Schließlich verkauft Sigmund Gradwohl am 19. Januar 1938 das Gebäude an der Hauptstraße 33 an Thomas Markert, Inhaber der gleichnamigen Konditorei. Celine und Leo Gradwohl ziehen zu ihm nach Straßburg, wo sie nach Kriegsausbruch evakuiert werden. Celine Gradwohl stirbt im Alter von 61 Jahren in der ihnen zugewiesenen Unterkunft in Sainte-Marie-aux-Mines in den Vogesen. Sigmund Gradwohl kommt am 27. Oktober 1941 im Internierungslager von Drancy zu Tode. Sohn Leo wird am 13. Februar 1943 mit dem Transportzug 48 von den Nationalsozialisten ins Konzentrationslager Auschwitz deportiert und anschließend ermordet.
Erinnerung
„Wir tragen dafür Sorge, dass sich Fehler und Verbrechen aus der Vergangenheit nicht wiederholen“, mahnte Oberbürgermeister Wolfram Britz in seiner Ansprache. „Das kann aber nur gelingen, wenn wir uns kritisch mit unserer Vergangenheit auseinandersetzen.“ In diesem Zusammenhang würdigte er das Engagement und Interesse der Zeitzeugen-AG unter der Leitung von Lehrer Uli Hillenbrand als „elementar wichtig“. Er dankte zudem dem Arbeitskreis 27. Januar und dem Stadtarchiv unter der Leitung von Matthias Kick für die Recherchearbeit. „Die Stolpersteine geben den Opfern des NS-Terrorregimes ihre Identität und ihre Würde zurück“, fügte er hinzu.

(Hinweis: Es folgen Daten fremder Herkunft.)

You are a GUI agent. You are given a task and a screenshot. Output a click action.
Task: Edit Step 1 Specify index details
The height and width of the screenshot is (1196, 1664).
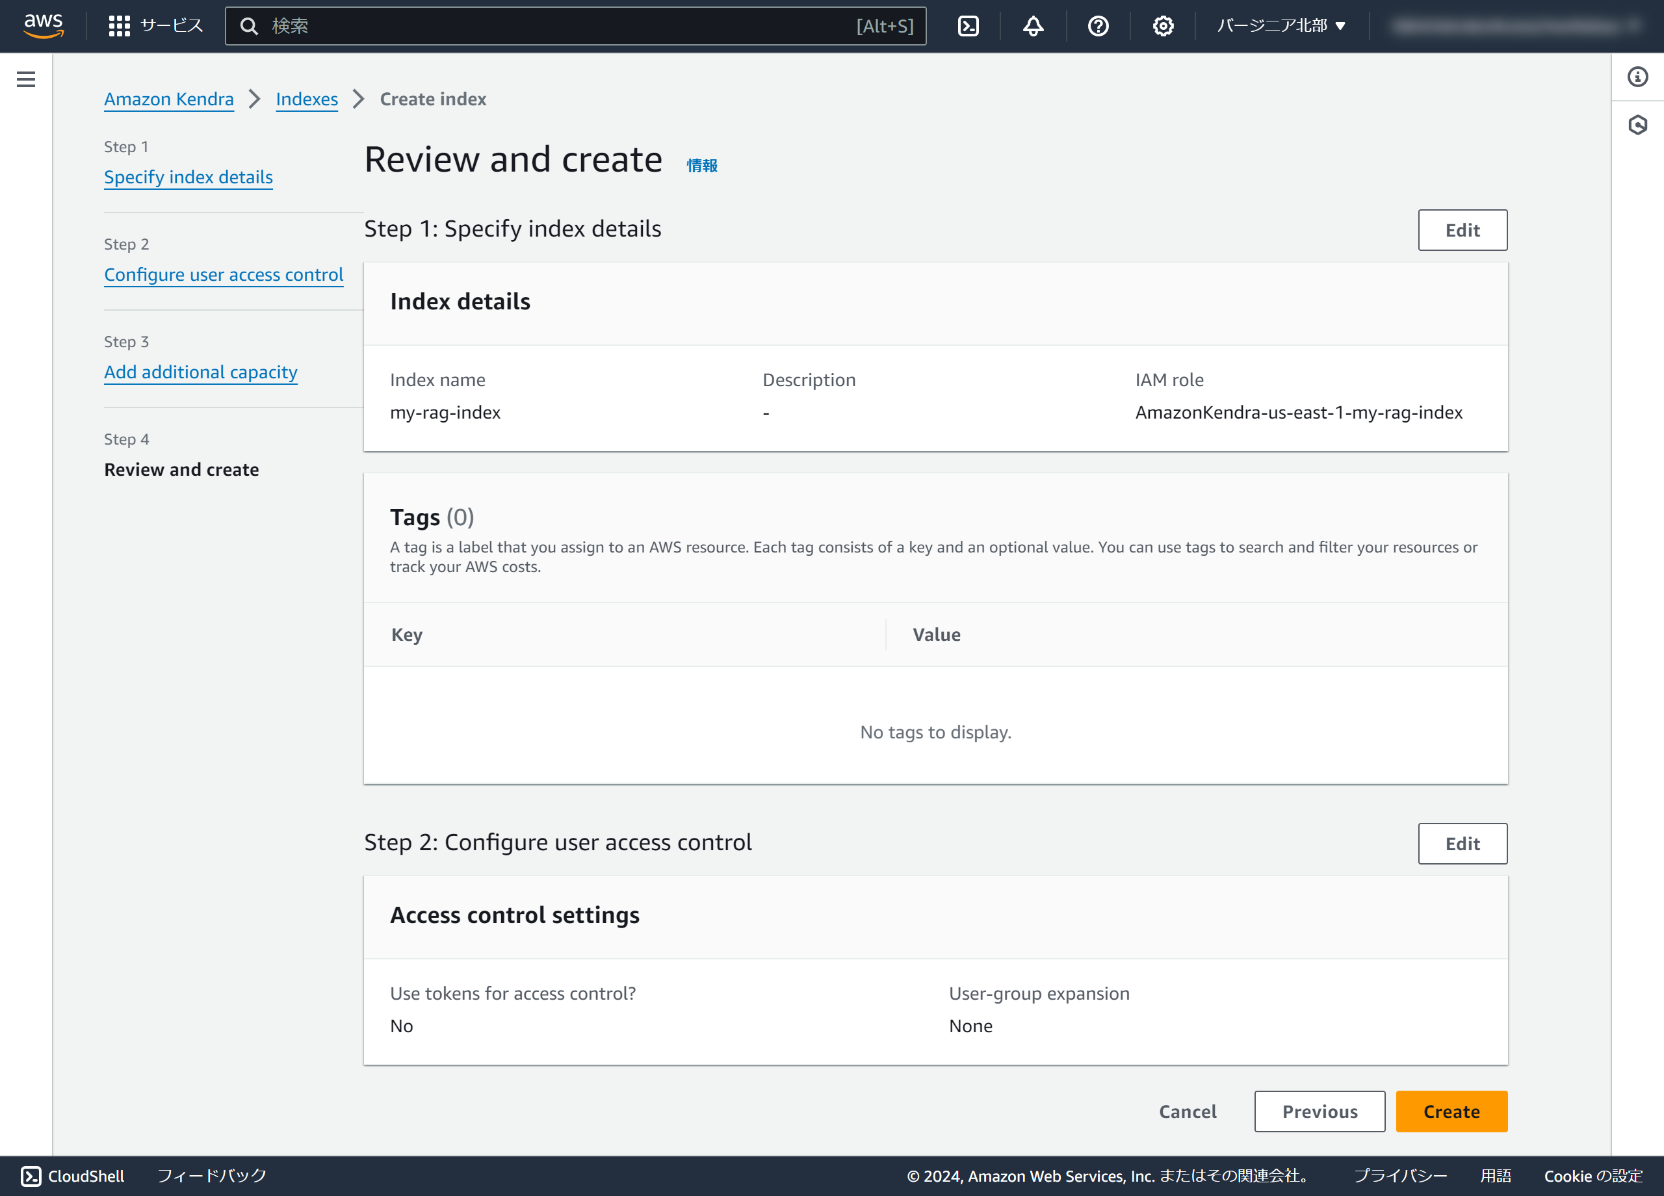click(1462, 230)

Die Menschen in Kehl rief er auf, die Gedenksteine im Pflaster zum Anlass zu nehmen, innezuhalten und sich darauf zurückzubesinnen, „was uns als Gesellschaft verbindet“. Musikalisch begleitet wurde die Stolpersteinverlegung durch das Violinenspiel von Lea Balzar und Lena Stalinski. Als Nachfahren der Konditorfamilie Markert wohnten Mitglieder der Familie Zorn de Bulach der Gedenkfeier bei. Aus Straßburg war zudem der Vorsitzende des Vereins Stolpersteine 67, Richard Aboaf, gekommen.